* **TASK 1**: From the interview on Internet spam, extract the passage starting at "On Tuesday (November" and ending at "as a problem?".
* **TASK 2**: In the interview on Internet spam, who contacted McColo's primary Internet service providers?
[PASSAGE TO READ]
On Tuesday (November 10) there was a precipitous drop in the amount of Internet spam after a company called McColo had its internet connections severed by its Internet Service Providers (ISPs). Mike Corn is the chief privacy and security officer for the Illinois campus. Corn discussed spam and how it's stopped with News Bureau Director Jeff Unger.
We think of the Internet as generally unregulated. How was this particular company identified as a problem?
Much of what is either troubling or just plain annoying about the Internet is regulated, for example, much of the SPAM sent over the Internet violates the CAN-SPAM Act of 2003 . However the sheer volume of Internet traffic overwhelms any hope of a comprehensive response from Law Enforcement Agencies. From 2000 to 2008 the number of computers on the Internet increased from 70 million to over 570 million and by 2007 the number of SPAM email messages sent per day reached 100 billion. Our campus alone receives 30-60 million spam messages per day. Consequently it is only those organizations that are really large and deeply criminal that receive adequate attention.
In the case of McColo Corporation, their primary Internet service providers (the companies that provided them with their connection to the Internet) were contacted by a private security firm with extensive evidence of illegal activity stemming from McColo controlled networks. The speed with which they responded leads me to believe the full story hasn't yet broken.
What agency has the authority to pull the plug on an Internet Service Provider, and how does an agency do that?
[/PASSAGE TO READ]
[EXTRACTED MATERIAL]
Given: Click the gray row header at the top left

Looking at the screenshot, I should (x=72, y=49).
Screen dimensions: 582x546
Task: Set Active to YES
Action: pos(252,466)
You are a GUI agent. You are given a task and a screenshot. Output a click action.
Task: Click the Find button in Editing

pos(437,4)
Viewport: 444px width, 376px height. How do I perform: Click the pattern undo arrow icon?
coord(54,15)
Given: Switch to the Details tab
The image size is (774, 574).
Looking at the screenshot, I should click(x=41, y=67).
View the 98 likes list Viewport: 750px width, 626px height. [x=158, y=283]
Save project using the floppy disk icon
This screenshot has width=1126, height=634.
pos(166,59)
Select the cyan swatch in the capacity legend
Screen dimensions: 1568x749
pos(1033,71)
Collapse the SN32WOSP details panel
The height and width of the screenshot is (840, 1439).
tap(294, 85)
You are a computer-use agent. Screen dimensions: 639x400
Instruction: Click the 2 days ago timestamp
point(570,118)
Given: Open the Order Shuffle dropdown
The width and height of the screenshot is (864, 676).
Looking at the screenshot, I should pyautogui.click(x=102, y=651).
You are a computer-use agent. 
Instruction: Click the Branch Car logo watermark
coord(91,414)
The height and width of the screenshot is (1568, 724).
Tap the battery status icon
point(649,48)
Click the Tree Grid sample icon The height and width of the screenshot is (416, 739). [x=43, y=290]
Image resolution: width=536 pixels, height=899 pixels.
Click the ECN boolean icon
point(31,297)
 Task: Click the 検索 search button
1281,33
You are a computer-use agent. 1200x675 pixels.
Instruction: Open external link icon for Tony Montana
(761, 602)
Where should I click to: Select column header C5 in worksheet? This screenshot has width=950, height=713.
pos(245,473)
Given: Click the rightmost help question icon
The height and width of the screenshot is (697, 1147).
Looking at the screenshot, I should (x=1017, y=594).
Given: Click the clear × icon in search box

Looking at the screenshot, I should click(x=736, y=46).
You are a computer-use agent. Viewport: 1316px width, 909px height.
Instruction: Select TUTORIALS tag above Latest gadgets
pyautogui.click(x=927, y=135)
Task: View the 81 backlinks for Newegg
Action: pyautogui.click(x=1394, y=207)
[/EXTRACTED MATERIAL]
* **YOUR RESPONSE 1**:
On Tuesday (November 10) there was a precipitous drop in the amount of Internet spam after a company called McColo had its internet connections severed by its Internet Service Providers (ISPs). Mike Corn is the chief privacy and security officer for the Illinois campus. Corn discussed spam and how it's stopped with News Bureau Director Jeff Unger.
We think of the Internet as generally unregulated. How was this particular company identified as a problem?

* **YOUR RESPONSE 2**: A private security firm with extensive evidence of illegal activity stemming from McColo-controlled networks.